Abstract:
A depth map generating apparatus comprises a three-dimensional (3D) region setting section and first through third processors. The 3D region setting section defines and sets a 3D region of a given shape to enclose an object, the 3D region being defined in 3D coordinates. The first processor performs a coordinate computation for each pixel of the projection plane to attain a first distance in a desired view direction between a projection plane set in accordance with the view direction and the surface of the 3D region. The second processor executes a ray tracing process to attain a second distance in the view direction between the surface of the 3D region and the surface of the object. The third processor adds the first and second distances for each pixel of the projection plane.

Description:
BACKGROUND OF THE INVENTION 
     1. Field of the Invention 
     The present invention relates to a pseudo three dimensional (3D) display, i.e., perspective display of a 3D object, and, more particularly, to a depth map generating method and apparatus for generating a depth map of the 3D object, which is used in preparing the perspective display image, from 3D image data that represents the 3D object and is a collection of voxels, elements of 3D structure. 

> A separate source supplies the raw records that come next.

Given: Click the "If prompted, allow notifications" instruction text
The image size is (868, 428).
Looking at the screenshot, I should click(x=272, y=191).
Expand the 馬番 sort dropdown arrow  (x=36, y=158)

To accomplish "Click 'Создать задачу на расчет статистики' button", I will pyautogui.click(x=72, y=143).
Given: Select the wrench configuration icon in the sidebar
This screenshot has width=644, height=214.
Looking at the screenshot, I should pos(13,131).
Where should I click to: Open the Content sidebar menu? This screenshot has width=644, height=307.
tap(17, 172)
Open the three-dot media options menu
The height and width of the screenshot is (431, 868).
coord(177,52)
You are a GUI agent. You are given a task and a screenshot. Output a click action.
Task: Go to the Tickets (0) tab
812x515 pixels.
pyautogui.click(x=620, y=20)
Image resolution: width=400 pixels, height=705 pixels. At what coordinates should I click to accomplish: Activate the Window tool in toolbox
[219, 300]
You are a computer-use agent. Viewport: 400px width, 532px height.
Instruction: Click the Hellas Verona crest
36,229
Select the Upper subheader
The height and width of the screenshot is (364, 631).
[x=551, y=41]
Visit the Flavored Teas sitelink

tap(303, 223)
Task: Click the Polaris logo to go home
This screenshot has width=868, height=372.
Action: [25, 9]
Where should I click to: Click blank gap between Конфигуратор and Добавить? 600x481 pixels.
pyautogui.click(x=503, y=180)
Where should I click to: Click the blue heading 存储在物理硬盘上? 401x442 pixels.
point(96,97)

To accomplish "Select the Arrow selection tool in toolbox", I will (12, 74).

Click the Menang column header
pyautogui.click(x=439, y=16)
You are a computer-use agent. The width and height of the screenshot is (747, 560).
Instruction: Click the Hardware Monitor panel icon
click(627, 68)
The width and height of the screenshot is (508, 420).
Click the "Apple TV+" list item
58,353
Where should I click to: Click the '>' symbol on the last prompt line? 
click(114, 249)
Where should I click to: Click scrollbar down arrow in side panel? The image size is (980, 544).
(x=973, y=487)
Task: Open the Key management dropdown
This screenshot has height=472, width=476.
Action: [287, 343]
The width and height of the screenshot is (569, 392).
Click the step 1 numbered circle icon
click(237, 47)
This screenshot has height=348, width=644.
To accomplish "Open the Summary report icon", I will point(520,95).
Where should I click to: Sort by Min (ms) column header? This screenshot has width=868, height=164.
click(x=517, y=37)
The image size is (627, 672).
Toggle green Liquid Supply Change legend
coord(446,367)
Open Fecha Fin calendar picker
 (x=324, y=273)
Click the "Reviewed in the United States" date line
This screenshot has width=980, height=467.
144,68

     2. Description of the Related Art 
     There are methods and means for data processing which prepare pseudo 3D images or perspective images from 3D image data of which, like a series of adjoining computed tomography (CT) images, consists of a number of voxels representing a 3D object. The perspective image can be displayed for such analysis and discrimination of the image data as is involved in medical diagnosis. 
     The perspective image is prepared as follows. 
     First, for each pixel of a view plane forming a two dimensional (2D) field of view corresponding to the desired view direction, i.e., a projection plane, the distance from the projection plane to the surface of an object is acquired from image data of 3D structure constituted by voxels, then a depth map indicating the distribution of the distance to the object surface in the desired view direction is attained. Then, a predetermined gradation process is executed for assigning gradation like a density value to each pixel of the depth map, thereby preparing the perspective image. 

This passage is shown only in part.